- Environment Ministry announced strategies for rejuvenation of rivers on Jan
- SANDRP, working in water sector, unhappy with new river rejuvenation model
- Government needs to assess effect of projects and policies on rivers:SANDRP
New Delhi: South Asia Network on Dams, Rivers and People (SANDRP), a network of organisations and individuals working on issues related with water sectors said there is ‘nothing new’ about the new strategies Environment Ministry plans to adopt for conservation and rejuvenation of major river water systems. On January 24, Union Minister Harsh Vardhan chaired a meeting of the officials of Environment Ministry and other agencies. The ministry announced the new measures which will focus on the entire river basin unlike the current strategy that was limited to tackling pollution load from domestic wastewater and regulation of industrial pollution.
The environment ministry plans to implement the new strategy on the nine selected river stretches, which are the most significant polluters. For the river basin management and rejuvenation plan, the ministry will rope in independent institutions like IITs.
Slamming the environment ministry’s new strategy, Himanshu Thakkar of SANDRP said,
It (the decision) has been termed as new, but one does not find anything much new here. While talking about rejuvenation of river and ensuring flow, the word environment flow does not figure here.

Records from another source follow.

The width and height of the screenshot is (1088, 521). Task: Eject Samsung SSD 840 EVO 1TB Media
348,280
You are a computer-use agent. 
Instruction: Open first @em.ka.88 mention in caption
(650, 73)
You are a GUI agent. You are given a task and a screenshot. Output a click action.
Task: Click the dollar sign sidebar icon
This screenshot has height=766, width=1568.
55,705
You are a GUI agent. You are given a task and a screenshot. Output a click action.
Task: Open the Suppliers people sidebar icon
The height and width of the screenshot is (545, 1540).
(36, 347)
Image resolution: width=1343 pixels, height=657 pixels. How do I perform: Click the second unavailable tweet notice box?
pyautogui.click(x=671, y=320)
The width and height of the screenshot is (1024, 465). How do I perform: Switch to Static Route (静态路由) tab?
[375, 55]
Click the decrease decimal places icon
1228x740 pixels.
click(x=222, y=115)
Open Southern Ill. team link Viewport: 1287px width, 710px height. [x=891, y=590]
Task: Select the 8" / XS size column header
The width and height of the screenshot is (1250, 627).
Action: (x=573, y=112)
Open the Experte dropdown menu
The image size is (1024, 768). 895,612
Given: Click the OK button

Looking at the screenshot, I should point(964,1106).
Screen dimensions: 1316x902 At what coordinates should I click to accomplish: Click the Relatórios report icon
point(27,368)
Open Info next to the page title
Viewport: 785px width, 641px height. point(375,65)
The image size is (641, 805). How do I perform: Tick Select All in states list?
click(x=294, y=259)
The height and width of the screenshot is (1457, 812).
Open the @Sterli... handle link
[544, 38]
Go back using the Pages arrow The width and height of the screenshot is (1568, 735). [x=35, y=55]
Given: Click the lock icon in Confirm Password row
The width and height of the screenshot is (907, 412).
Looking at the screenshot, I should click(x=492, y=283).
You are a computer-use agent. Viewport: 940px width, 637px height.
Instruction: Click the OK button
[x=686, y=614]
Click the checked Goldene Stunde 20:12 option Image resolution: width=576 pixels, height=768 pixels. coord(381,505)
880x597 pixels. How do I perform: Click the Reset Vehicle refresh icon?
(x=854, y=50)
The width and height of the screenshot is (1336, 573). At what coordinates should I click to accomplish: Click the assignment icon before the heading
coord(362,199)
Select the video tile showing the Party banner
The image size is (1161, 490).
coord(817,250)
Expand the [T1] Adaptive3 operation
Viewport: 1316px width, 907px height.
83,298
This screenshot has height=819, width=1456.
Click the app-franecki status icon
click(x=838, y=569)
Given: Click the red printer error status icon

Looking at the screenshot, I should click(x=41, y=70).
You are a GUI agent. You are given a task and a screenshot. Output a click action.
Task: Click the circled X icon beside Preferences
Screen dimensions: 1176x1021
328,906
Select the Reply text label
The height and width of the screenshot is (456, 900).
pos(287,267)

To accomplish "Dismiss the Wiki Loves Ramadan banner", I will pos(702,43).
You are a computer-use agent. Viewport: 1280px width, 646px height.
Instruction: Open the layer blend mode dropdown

Focusing on implementation plan for Ganga river basin, Dr Vardhan decided to soon call a meeting of the five states i.e, Uttarakhand, Uttar Pradesh, Bihar, Jharkhand and West Bengal.
It talks about catchment approach, but mentions only five states, when Ganga catchment includes 11, besides Nepal, China and Bangaldesh. Talking of sewage treatment, the word governance does not figure here, Mr Thakkar said on the implementation plan for Ganga river basin.
Mr Thakkar further added that if river rejuvenation is to be done through catchment approach, use of groundwater and use of water in agriculture, cities, industries and villages need to be regulated.
Mr Thakkar said that the government should also assess the effect of its various projects and policies on rivers and take a lesson or two from past failures.
For example, the dredging, river front development, river linking and waterways is likely to have adverse impacts on the Ganga. Today we are not even properly assessing them. As far as sewage treatment is concerned, we need to go for decentralised and natural process based sewage treatment rather than just big centralised Sewage Treatment Plants (STPs) as done now, he said.
Under the new strategy, the environment ministry has decided to set up sewage management system with private participation. The ministry has also planned to include watershed management, construction of small check-dams along the catchment area, scientific assessment of quantum of environmental flow in each stretch, rejuvenation of lakes and wetlands along the river basin and protection of floodplains from encroachment.
Mr Thakkar said that to go ahead with such programmes, the ministry should bring in more stakeholders and individuals who have ideas and adopt their views unlike the recent meeting which only had bureaucrats, and the Director of Forest Research Institute.